“Le monde est une scène où les hommes et les femmes sont tous des joueurs” écrivait Shakespeare, capturant l’essence de la condition humaine dans une métaphore théâtrale. Quatre siècles se sont écoulés depuis, et cette phrase trouve une résonance inédite à l'ère du numérique. La gamification tente de transformer notre "scène" quotidienne en un environnement plus immersif que jamais. Si Shakespeare était en vie aujourd'hui, il pourrait même suggérer que la gamification fait de nous non seulement des acteurs mais aussi des joueurs engagés dans un monde de plus en plus interactif.
Au cœur de notre société il existe deux approches de conception distinctes : la conception axée sur la fonction et la conception axée sur l'humain. La première, couramment utilisée dans les systèmes industriels et utilitaires, privilégie l'efficacité et la rapidité d'exécution. Ces systèmes sont souvent calibrés pour un rendement maximal, dans une optique où les utilisateurs, à l'image des employés d'une usine, remplissent des fonctions spécifiques pour lesquelles ils sont présumément dédiés.

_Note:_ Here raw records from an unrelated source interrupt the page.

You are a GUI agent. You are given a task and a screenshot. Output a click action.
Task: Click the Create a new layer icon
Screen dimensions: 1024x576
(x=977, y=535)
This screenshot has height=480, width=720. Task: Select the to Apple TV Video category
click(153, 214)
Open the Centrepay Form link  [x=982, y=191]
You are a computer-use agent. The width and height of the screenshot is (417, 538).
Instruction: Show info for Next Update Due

À l'opposé de ce spectre, nous trouvons la conception centrée sur l'utilisateur, ou centrée sur l'humain, qui privilégie le bien-être émotionnel et psychologique des personnes interagissant avec le système. Cette approche prend en compte les sentiments, les motivations et les niveaux d'engagement de l'utilisateur, cherchant à enrichir l'expérience globale. La gamification est un exemple manifeste de cette conception centrée sur l'humain.
Malgré l'essor de la gamification, le concept reste enveloppé d'un mélange d'enthousiasme, de scepticisme et, surtout, d'incertitude académique et professionnelle. Cette ambiguïté est exacerbée par la pluralité des approches dans la mise en œuvre de la gamification. Certains la voient comme une méthode permettant d’augmenter l'engagement utilisateur en utilisant des éléments de jeu, tandis que d'autres la considèrent, sous un angle plus psychologique, comme un moyen de susciter la motivation intrinsèque. Un bon design de gamification est un sujet complexe. Nous ne résumons pas ce concept à l’ajout d’éléments tels que les points, les badges ou encore les classements (acronyme PBL : points, badges, leaderboards). Au contraire, le terme a été créé avec une vision claire : qu’il n’y ait plus de différence entre ce que nous avons à faire et ce que nous voulons faire.

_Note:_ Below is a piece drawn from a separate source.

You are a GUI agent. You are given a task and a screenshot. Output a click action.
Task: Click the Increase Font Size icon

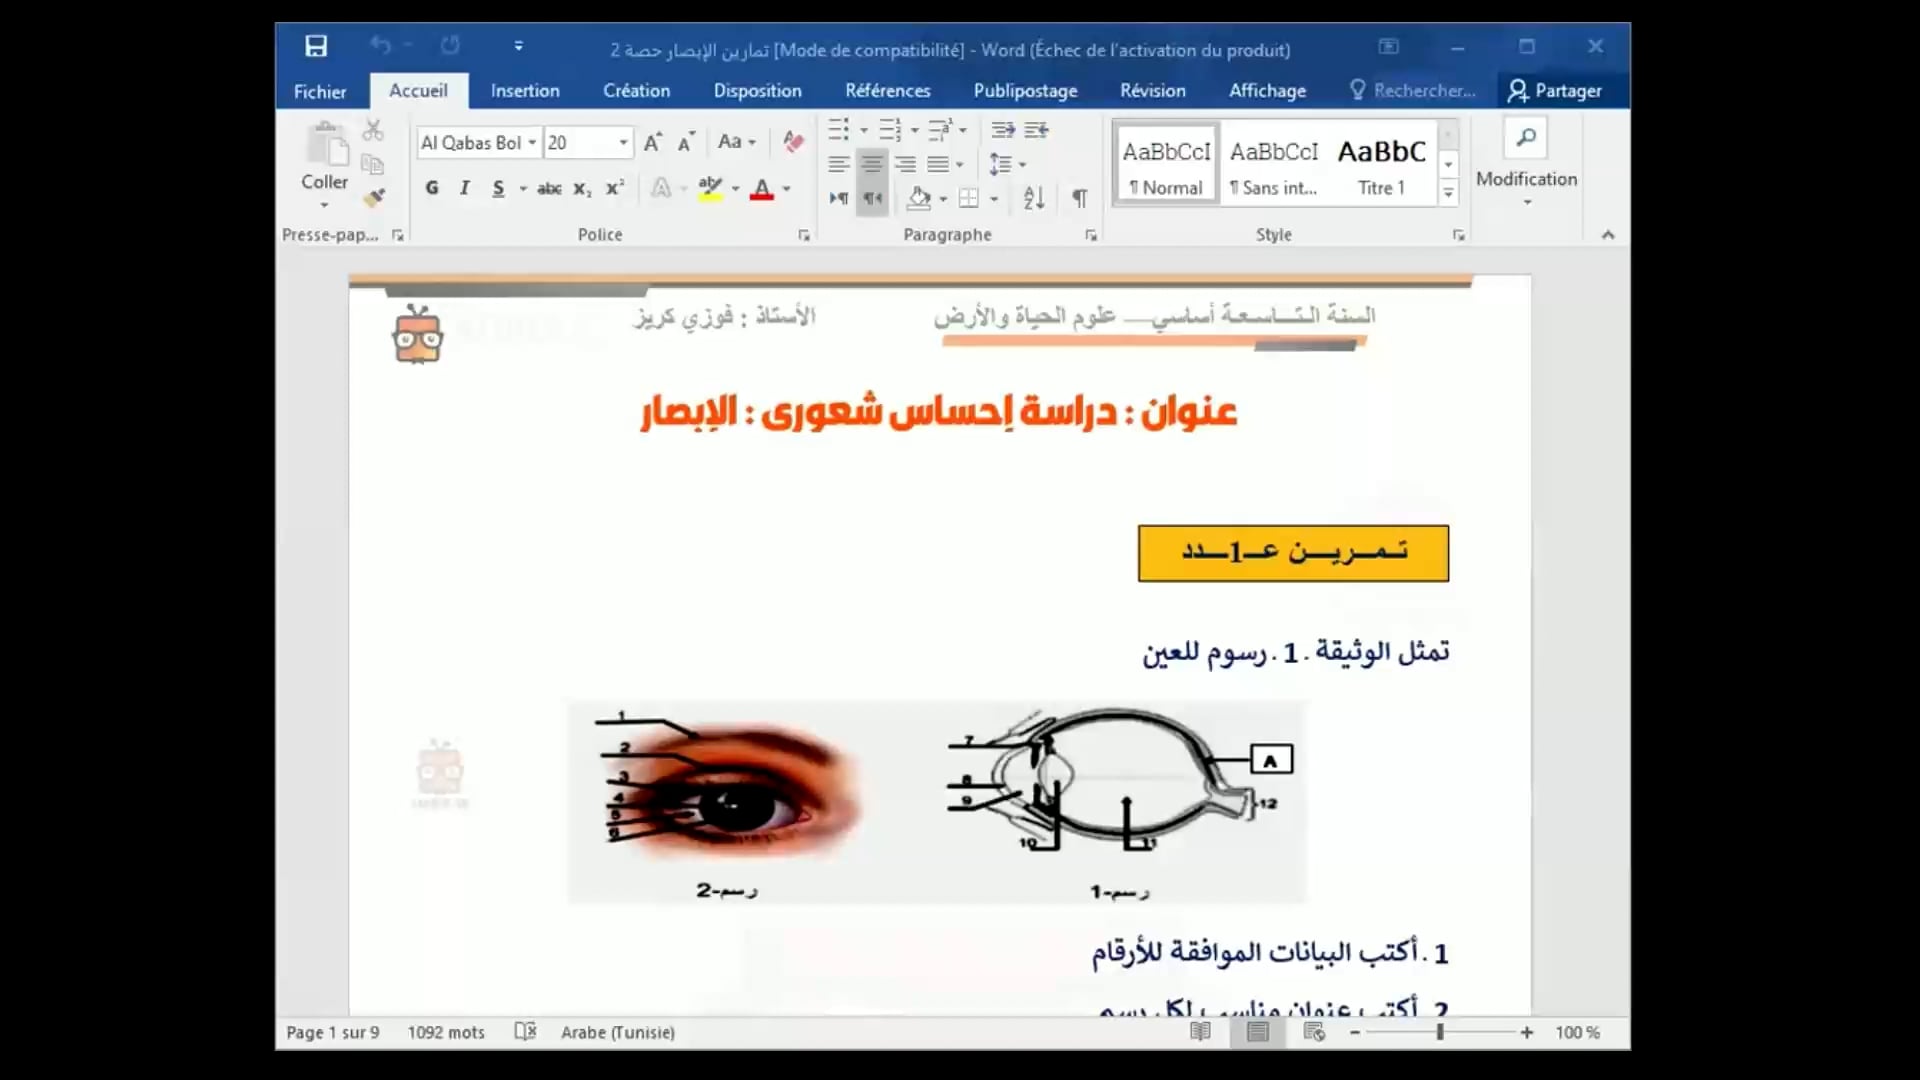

Alors voici ma définition préférée : “l'art de prendre les parties les plus engageantes et motivantes de la vie afin de les intégrer dans des tâches qui pourraient ne pas être considérées comme intéressantes ou amusantes.” Son applicabilité à des contextes si variés en fait un sujet de recherche multidimensionnel. La polyvalence de la gamification, son influence croissante dans des domaines divers et son impact potentiel sur des millions de vies en justifient une exploration approfondie pour démêler les complexités qui l'entourent.

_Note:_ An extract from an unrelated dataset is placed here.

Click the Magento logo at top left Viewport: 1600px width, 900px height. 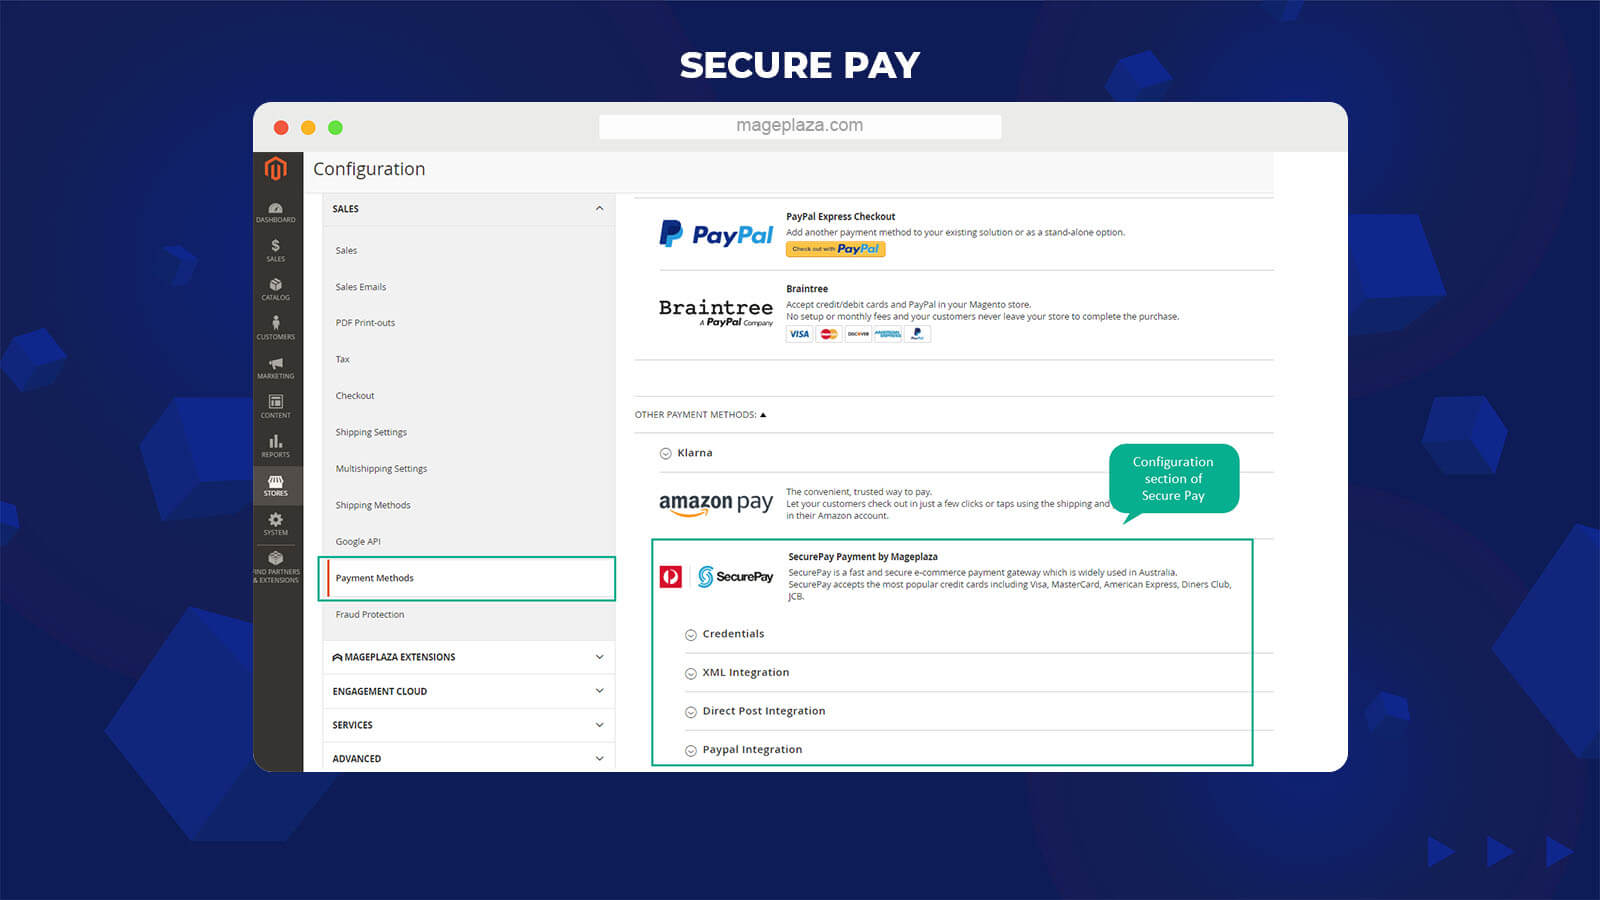[277, 168]
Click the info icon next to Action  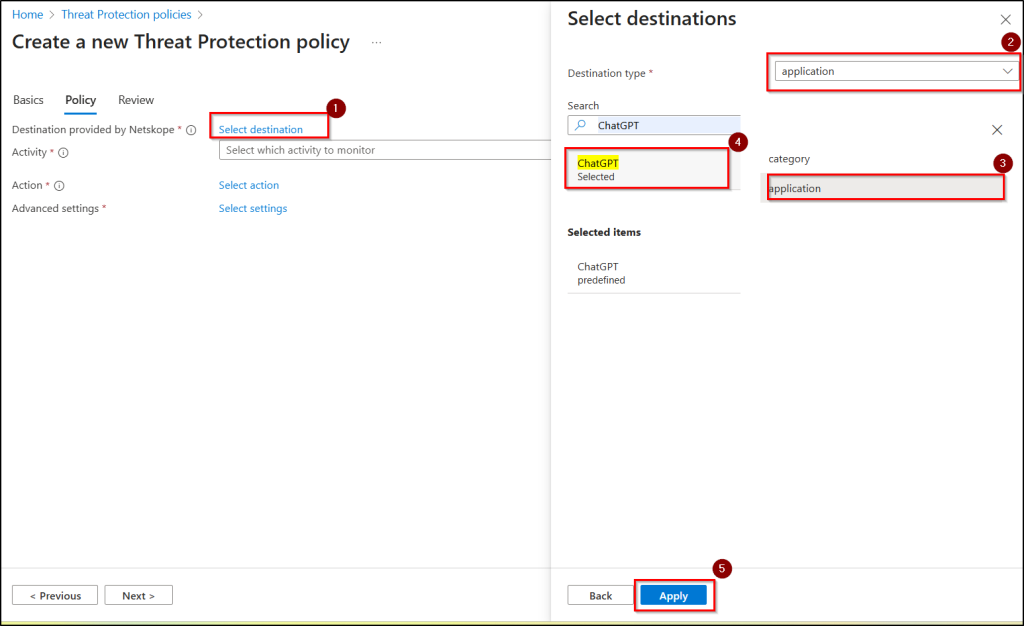tap(59, 186)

La gamification est un concept bien plus complexe qu’il n’y paraît. Sa mise en place demande d’être au préalable bien réfléchie. Tout d’abord, il est nécessaire de trouver une forme d’équilibre entre le côté ludique, parfois amusant, et le ton du sujet. La gamification dans le monde professionnel n'opère pas de la même manière que celle dédiée à des groupes d’amis. L’amélioration de la productivité se stimule d’une manière différente de l’apprentissage d’une nouvelle langue. L’ensemble des situations ainsi que l’ensemble des utilisateurs doivent être étudiés pour répondre aux besoins spécifiques du tableau. L’adaptation est donc un facteur indispensable pour que les utilisateurs exploitent le système de manière efficiente et, surtout, de façon volontaire. L’autonomie est l’un des facteurs démontrant que la gamification est efficace. Les différentes actions que les utilisateurs font doivent être volontaires. L’idée de la gamification n’est pas de “forcer” des individus à effectuer certaines actions ou bouleverser leur comportement. Bien au contraire, elle invite les utilisateurs à maîtriser leur expérience et à ressentir du plaisir en ajoutant des éléments subtils tels qu’une interface plaisante par exemple.. De surcroît, plus l'atmosphère sera travaillée pour plaire à la cible plus le contenu sera personnalisé et donc plus les utilisateurs se sentiront privilégiés et donneront un sentiment d’engagement très particulier envers le dispositif gamifié. Dans le même esprit, une bonne gamification est toujours dotée d’une facilité d’utilisation hors norme. Le mot “ludique” aspire aussi en quelque sorte à ressembler au mot “confort”. Les utilisateurs ne doivent jamais être dépassés ou confus lors de l’utilisation du concept gamifié. De plus, il est essentiel de connaître les objectifs que nous souhaitons mettre en place à chaque étape de la conception gamifiée. Ces derniers doivent être en lien avec les objectifs de nos utilisateurs.